Start of Given entries

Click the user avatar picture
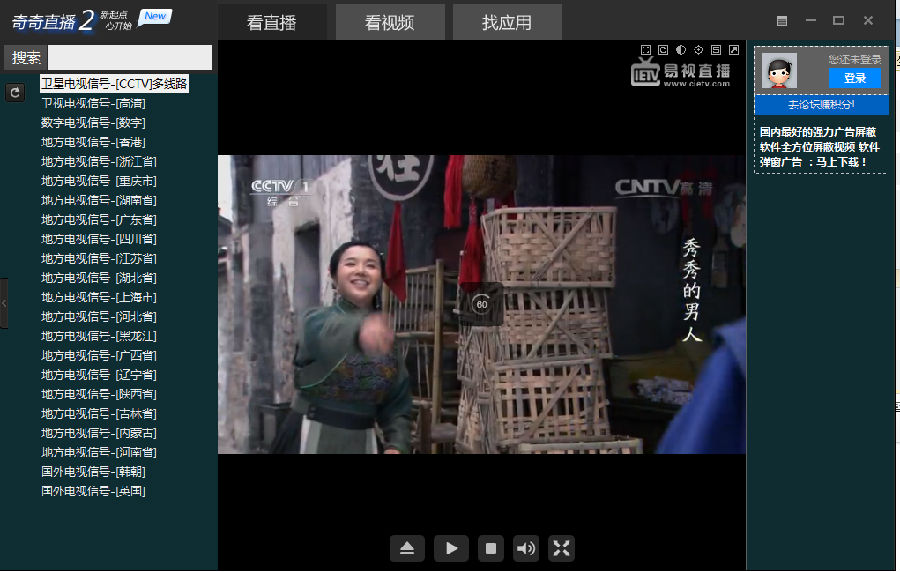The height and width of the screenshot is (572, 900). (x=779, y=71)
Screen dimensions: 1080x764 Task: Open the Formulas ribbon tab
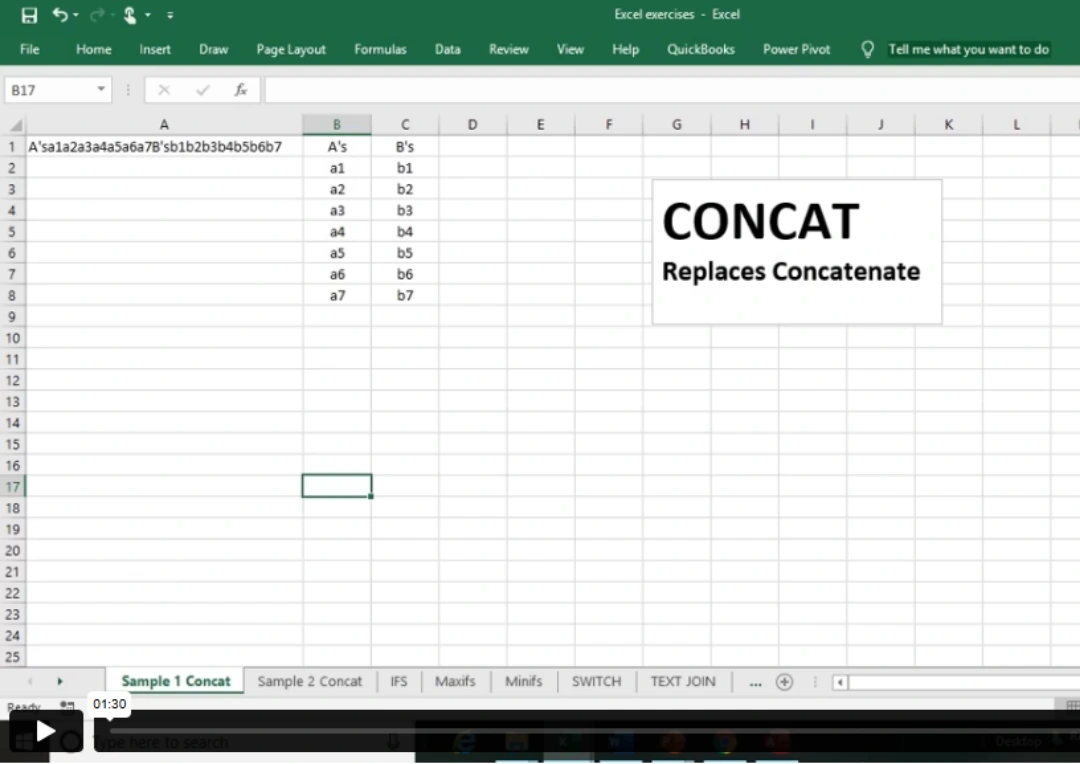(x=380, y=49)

End of Given entries
Start of Given entries

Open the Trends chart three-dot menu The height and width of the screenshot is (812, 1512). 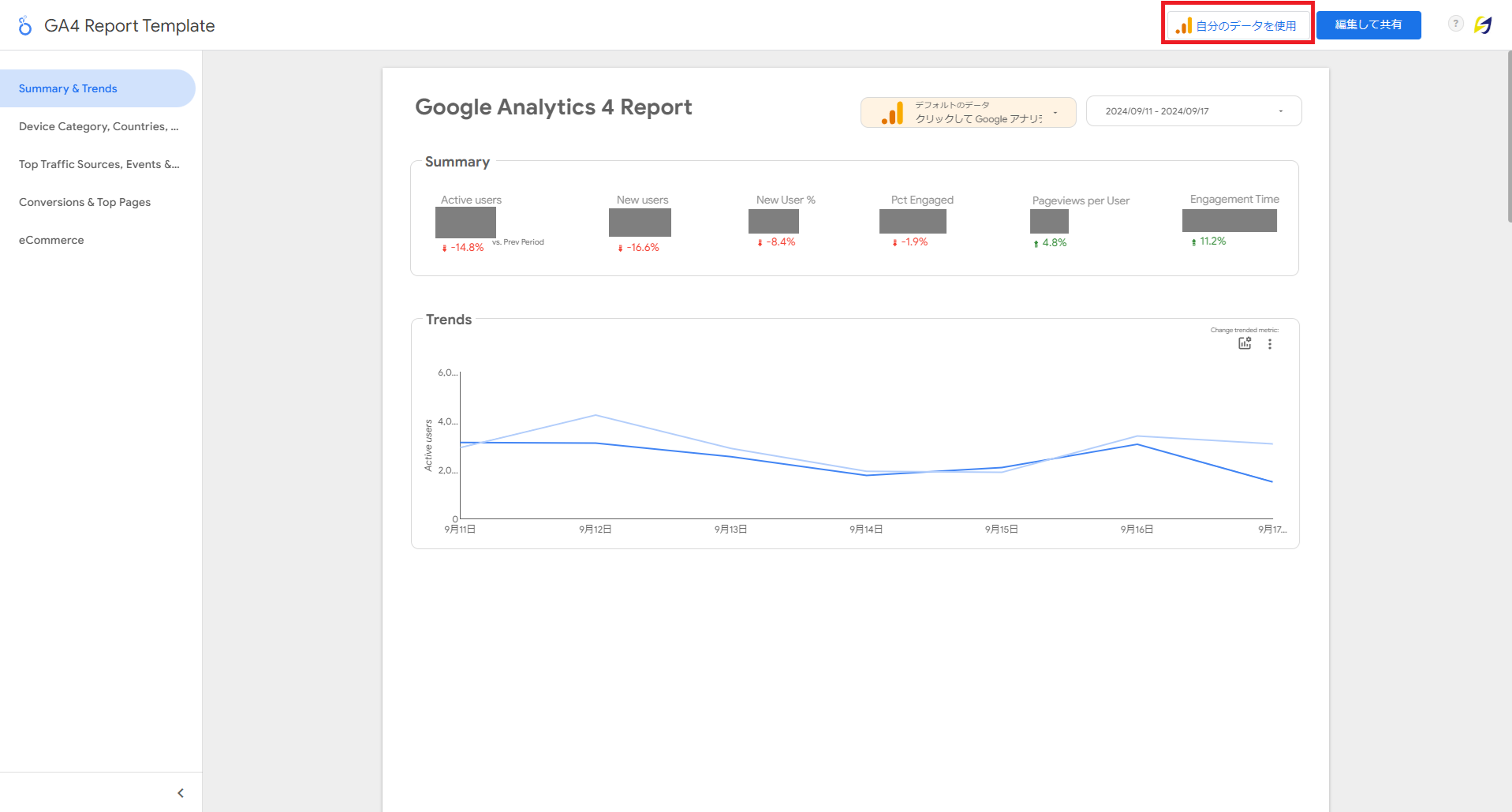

End of Given entries

Aim of the task
Copy the records starting with the line that contains "Screen dimensions: 1080x764" and going on through the line that contains "(x=380, y=49)", with no changes, and leave the pictures out.

Written solution
Screen dimensions: 1080x764 Task: Open the Formulas ribbon tab
(x=380, y=49)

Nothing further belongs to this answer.